Imprisoned for nearly six months in inhuman conditions until the fall of Bashar al-Assad on 8 December 2024, journalist Hanin Gibran has returned to writing in a transformed country, but where her independence as a woman journalist continues to be a struggle. To mark International Women's Rights Day, Reporters Without Borders (RSF) calls for justice for women journalists persecuted by the former regime.

Sitting in a café in Old Damascus, journalist Hanin Gebran talks fearlessly about her investigations carried out during the last years of Bashar al-Assad's dictatorship, in a clandestinity that seems so long ago. Working for the exiled opposition media Syria Monitor and Syria TV, the 26-year-old reporter has infiltrated Iranian production companies based in the Syrian capital, and investigated the embezzlement of aid intended for the families of wounded and dead fighters of the pro-regime National Defence Forces.

The extreme sensitivity of the subjects covered by the investigative journalist fell under the scrutiny of the former Syrian dictatorship. “Anyone who puts forward ideas is much more dangerous in their eyes than anyone who carries a gun,” she points out. On 23 June 2024, while working in a cybercafé in the capital, Hanin Gibran was abducted by young men and women in plain clothes in an unmarked van. The journalist was subsequently imprisoned and tortured in one of the country's most dreaded political prisons, located at Mazzeh air base in Damascus and controlled by the air force intelligence services.

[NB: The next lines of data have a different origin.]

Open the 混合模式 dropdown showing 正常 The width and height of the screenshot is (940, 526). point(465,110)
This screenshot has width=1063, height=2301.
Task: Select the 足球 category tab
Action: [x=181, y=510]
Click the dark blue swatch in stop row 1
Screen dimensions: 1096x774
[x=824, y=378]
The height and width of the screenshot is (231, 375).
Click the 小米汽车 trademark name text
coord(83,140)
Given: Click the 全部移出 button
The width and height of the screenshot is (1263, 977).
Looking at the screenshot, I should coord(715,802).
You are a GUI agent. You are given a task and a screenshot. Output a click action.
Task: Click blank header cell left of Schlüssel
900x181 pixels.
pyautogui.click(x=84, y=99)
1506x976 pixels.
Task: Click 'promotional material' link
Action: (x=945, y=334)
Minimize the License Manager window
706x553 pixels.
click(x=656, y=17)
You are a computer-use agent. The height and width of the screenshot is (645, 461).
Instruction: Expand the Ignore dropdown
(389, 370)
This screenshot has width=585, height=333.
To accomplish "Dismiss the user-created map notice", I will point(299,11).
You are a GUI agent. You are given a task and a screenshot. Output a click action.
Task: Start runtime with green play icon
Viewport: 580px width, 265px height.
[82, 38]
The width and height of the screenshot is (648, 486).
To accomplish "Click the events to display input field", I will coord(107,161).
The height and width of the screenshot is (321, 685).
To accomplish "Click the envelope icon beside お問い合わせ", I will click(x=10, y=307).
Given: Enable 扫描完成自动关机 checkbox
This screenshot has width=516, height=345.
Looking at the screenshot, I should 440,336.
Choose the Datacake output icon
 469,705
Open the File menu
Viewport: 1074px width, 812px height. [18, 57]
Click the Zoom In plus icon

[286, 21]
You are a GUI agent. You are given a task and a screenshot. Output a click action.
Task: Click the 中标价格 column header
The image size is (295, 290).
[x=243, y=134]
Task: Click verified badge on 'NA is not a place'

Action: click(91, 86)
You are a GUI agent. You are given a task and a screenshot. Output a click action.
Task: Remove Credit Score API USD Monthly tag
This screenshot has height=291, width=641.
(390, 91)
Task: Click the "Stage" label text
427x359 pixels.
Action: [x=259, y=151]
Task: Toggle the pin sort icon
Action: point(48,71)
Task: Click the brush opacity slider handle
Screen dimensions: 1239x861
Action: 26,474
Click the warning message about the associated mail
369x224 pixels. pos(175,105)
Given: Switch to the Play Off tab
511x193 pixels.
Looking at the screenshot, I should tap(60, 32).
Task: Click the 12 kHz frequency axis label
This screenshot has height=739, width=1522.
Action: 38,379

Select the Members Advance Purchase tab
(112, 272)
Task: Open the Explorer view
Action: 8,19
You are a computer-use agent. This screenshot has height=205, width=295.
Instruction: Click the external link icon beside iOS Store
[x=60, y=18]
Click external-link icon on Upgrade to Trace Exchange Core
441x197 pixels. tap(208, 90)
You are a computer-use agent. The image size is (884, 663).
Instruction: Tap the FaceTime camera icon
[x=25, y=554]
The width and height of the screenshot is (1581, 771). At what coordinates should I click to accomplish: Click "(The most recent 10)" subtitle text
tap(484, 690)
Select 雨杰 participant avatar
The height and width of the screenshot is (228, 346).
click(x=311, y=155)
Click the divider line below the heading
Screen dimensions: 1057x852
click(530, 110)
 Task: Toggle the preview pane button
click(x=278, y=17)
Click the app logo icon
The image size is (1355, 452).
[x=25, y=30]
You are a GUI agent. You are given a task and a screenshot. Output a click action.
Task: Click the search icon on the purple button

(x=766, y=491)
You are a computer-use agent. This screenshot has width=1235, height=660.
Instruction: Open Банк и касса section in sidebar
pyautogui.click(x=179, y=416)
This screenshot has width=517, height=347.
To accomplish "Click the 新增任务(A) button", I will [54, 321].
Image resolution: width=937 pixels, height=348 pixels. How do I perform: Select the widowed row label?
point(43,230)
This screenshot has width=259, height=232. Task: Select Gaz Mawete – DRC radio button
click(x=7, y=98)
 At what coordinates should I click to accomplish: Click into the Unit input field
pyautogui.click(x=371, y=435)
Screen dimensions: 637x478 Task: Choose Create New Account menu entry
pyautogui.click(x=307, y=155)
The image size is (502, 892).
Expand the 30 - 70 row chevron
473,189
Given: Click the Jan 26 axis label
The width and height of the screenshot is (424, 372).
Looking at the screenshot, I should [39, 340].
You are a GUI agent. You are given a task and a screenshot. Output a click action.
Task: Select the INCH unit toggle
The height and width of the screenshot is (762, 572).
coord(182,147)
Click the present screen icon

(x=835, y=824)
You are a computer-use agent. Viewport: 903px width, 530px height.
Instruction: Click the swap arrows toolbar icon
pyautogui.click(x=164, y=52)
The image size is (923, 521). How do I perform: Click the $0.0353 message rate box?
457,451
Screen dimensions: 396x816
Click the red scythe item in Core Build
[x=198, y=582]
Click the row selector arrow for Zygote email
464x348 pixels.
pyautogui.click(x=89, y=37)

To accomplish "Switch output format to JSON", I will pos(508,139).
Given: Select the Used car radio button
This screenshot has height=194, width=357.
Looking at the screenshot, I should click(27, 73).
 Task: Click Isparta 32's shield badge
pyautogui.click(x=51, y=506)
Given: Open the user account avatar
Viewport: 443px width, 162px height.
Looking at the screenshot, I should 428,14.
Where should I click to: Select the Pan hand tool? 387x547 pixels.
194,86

“The courage and determination of investigative journalist Hanin Gibran command respect. Her account of her detention conditions inspires awe and outrage. Such a tragedy must never be made commonplace, despite the scale of the repression that has hit journalists under the dictatorship of Bashar al-Assad. RSF salutes the journalist’s work and calls for justice for the atrocities suffered during her detention. RSF continues to investigate in order to identify those responsible for the ill-treatment inflicted during her interrogations and keeps fighting against impunity for all crimes committed against journalists by the former regime.

Martin Roux
Head of RSF's Crisis desk

Women journalists are victims of the worst detention conditions

The cruelty of the journalist's jailers seems boundless. For nearly six months in detention, Hanin Gibran says she was subjected to violent interrogations on an almost daily basis. She was beaten, subjected to corporal punishment, deprived of food. “I was about to die,” she describes, referring to a serious haemorrhage caused by these violences. Her torturers transferred her to Qatana prison, then to Adra, on the outskirts of Damascus, where she received blood transfusions.

“The conditions of confinement were horrible for journalists. And for a woman, they were much worse than for men,” Hanin Gibran told RSF. “The sexual insults from fellow inmates and inspectors hurt me both psychologically and morally, much more than the beatings and torture.”

Cyber-harrassed and attacked

Since her release on 8 December 2024, with the regime's fall, the reporter has discovered a transformed country, but where the weight of her independence continues to be heavy to bear. While she has cut off all relations with her family, due to her father and brother's support for the former dictatorship, Hanin Gibran has been facing a smear campaign on social media for several weeks now. Users are denouncing the affiliation of her relatives with the former regime and calling on the media employing her to cease all collaboration. “Hanin no longer had any links with her family and even lived alone,” the director and owner of the Syria Monitor news website Eyas al-Mohammad says. “She has my full support and we will continue to work with her as a correspondent in Damascus.”

“In the male-dominated media sector, we face attempts to silence women journalists and make them invisible,” Hanin Gibran says. But these attacks do not change anything. The journalist abandoned the clandestinity forced upon her during the former regime to become one of the faces of Syria TV.